Pour vous, quitter son travail est dès lors pour l’ingénieur un véritable « devoir moral » ?

O. L. : Les ingénieurs sont dans une agitation frénétique d’agir. Ce culte de l’action peut mener à des comportements contradictoires : je fais telle action qui est néfaste, mais en me convainquant qu’elle va permettre de mener telle action positive. C’est aussi un milieu où l’on évoque souvent la notion d’altruisme efficace : je donne à des causes justes de l’argent issu d’une activité néfaste. C’est une morale très libérale, à laquelle j’oppose l’idée que refuser de faire le mal a beaucoup de valeur. Faire le bien, c’est très difficile, mais l’on peut commencer par cesser de nuire.

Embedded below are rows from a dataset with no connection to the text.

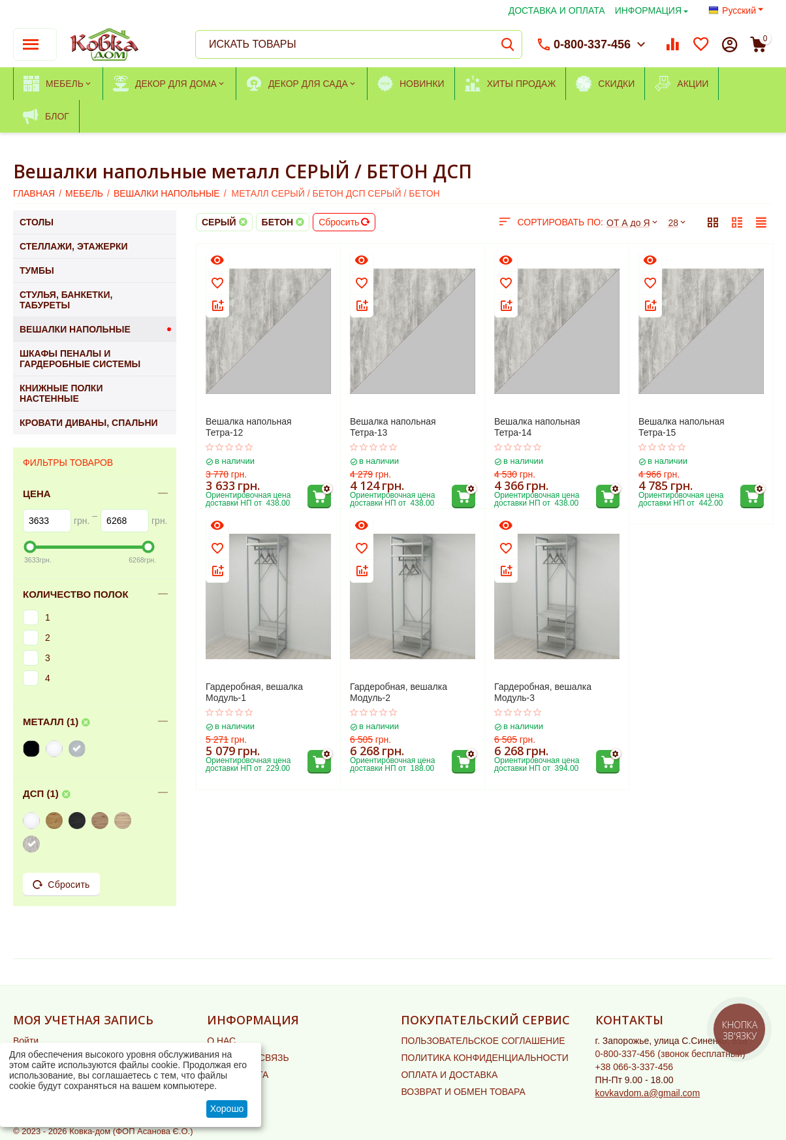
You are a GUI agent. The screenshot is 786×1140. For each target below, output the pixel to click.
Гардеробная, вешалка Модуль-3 (542, 692)
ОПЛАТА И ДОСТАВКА (449, 1074)
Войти (26, 1040)
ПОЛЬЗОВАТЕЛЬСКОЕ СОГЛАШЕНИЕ (483, 1040)
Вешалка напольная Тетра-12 (249, 427)
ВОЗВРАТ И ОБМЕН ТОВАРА (463, 1091)
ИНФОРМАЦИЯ (648, 10)
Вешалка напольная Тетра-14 (537, 427)
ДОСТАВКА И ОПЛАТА (557, 10)
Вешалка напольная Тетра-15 (681, 427)
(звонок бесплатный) (670, 1054)
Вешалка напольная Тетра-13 (393, 427)
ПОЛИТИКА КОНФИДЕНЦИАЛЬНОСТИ (484, 1057)
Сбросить (344, 222)
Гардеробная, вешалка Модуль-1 (254, 692)
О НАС (221, 1040)
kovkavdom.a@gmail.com (647, 1093)
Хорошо (227, 1108)
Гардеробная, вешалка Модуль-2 (398, 692)
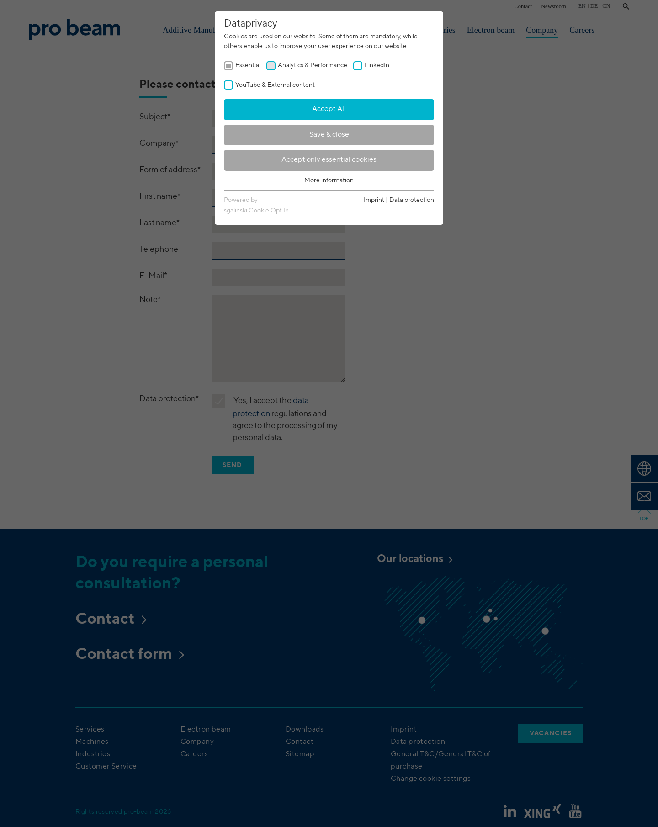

Est-ce que la réflexion éthique suffit selon vous à ce que les ingénieurs « désertent » ?

O. L. : La capacité des ingénieurs de penser systémique, de comprendre la complexité des choses, leur permet souvent de prendre la mesure de l’urgence écologique. Mais ils sont souvent prisonniers d’un imaginaire très rationaliste, ils cherchent à éliminer en eux toute subjectivité. Se couper de ses émotions est érigé en vertu, et peut même donner lieu à des formes de cynisme. Dans mon cas, c’est pourtant ces émotions, ces affects qui m’ont permis de sortir la tête du guidon. J’ai donc envie de dire aux ingénieurs : sortez un peu du rationalisme, écoutez-vous !

On entend beaucoup que « changer les choses de l’intérieur » serait plus efficace que déserter…

O. L. : Qu’on me montre les effets positifs de ces fameux « changements de l’intérieur » ! De mon côté, je suis persuadé que, avec leurs capacités, les ingénieurs seraient bien plus utiles ailleurs. On parle beaucoup des « déserteurs » qui deviennent boulangers, charpentiers, maraîchers, voire s’installent dans des ZAD... Ce sont des débouchés pour des gens en reconversion radicale, mais il y a un espace pour des ingénieurs en questionnement. On peut citer l’économie sociale et solidaire, avec des entreprises possédées par les personnes qui y travaillent et où l’on pense une autre forme de production. Mais il y a aussi le monde des low tech, véritable bifurcation de l’ingénierie, où l’on imagine par exemple comment l’on pourrait vivre sans pétrole, sans béton… C’est un domaine où des compétences d’ingénieur sont très valorisées et permettent de s’épanouir.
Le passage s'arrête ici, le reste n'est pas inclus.